*Challenges*:
1. Decide whether each statement below agrees with the article on Islam's Golden Age. Answer yes or no for each and quote the words of the article that decide it. (a) In 833 AD, the caliph al-Mamun was the highest human authority in Islam. (b) Membership of the ulema came by official appointment. (c) The Mutazilites believed humans have free will.
2. Reproduce the article on Islam's Golden Age word for word, starting with "Once a cosmopolitan" and going on through "the modern world.".

==== Page text ====

Islam has become less rational since its medieval Golden Age. What went wrong?

Once a cosmopolitan faith, Islam valued intellectualism and modernity. It was derailed by various geopolitical and religious forces.
Credit: Annelisa Leinbach / Big Think; Wikimedia Common
Key Takeaways
  • There is no central doctrinal authority in Islam. The result is a wide range of Islamic thought.
  • The rise of conservative revivalist movements, such as Salafism, can be attributed to the disillusionment caused by the decline of the Islamic world and the failure of modernization efforts. These movements seek to return Islam to its perceived roots and have gained popularity among those seeking social reform and religious renewal.
  • Stupendous intellectual resources already exist in Islam, as does the tradition of debate. These are the ingredients that can help reconcile Islam to the modern world. 

In 833 AD, the Abbasid Caliph, al-Mamun, was at the height of his power. He ruled a vast empire, and a clear majority of the world’s Muslims considered him the leader of the faithful. However, there was a problem. While he enjoyed considerable influence on questions of religious law and doctrine, the highest human authority in Islam wasn’t the caliph but an amorphous group of respected scholars, the ulema, who were supposed to reach a consensus on contentious issues.

Membership of the ulema wasn’t by official appointment, but by something approaching popular acclamation. And, on some seminal matters, consensus proved impossible. For example, rationalist theologians, the Mutazilites, believed humans have free will. Ranged against them were some of the experts on Sharia law, who insisted that God had determined all things, including who was destined for hell. This meant debates could continue without agreement for centuries.

==== Collected material ====

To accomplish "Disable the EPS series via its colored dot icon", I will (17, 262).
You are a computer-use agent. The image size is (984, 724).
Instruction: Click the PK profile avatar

====

*Solutions for each task*:
1.
(a) No: "the highest human authority in Islam wasn’t the caliph but an amorphous group of respected scholars, the ulema"
(b) No: "Membership of the ulema wasn’t by official appointment, but by something approaching popular acclamation."
(c) Yes: "rationalist theologians, the Mutazilites, believed humans have free will"

2.
Once a cosmopolitan faith, Islam valued intellectualism and modernity. It was derailed by various geopolitical and religious forces.
Credit: Annelisa Leinbach / Big Think; Wikimedia Common
Key Takeaways
  • There is no central doctrinal authority in Islam. The result is a wide range of Islamic thought.
  • The rise of conservative revivalist movements, such as Salafism, can be attributed to the disillusionment caused by the decline of the Islamic world and the failure of modernization efforts. These movements seek to return Islam to its perceived roots and have gained popularity among those seeking social reform and religious renewal.
  • Stupendous intellectual resources already exist in Islam, as does the tradition of debate. These are the ingredients that can help reconcile Islam to the modern world.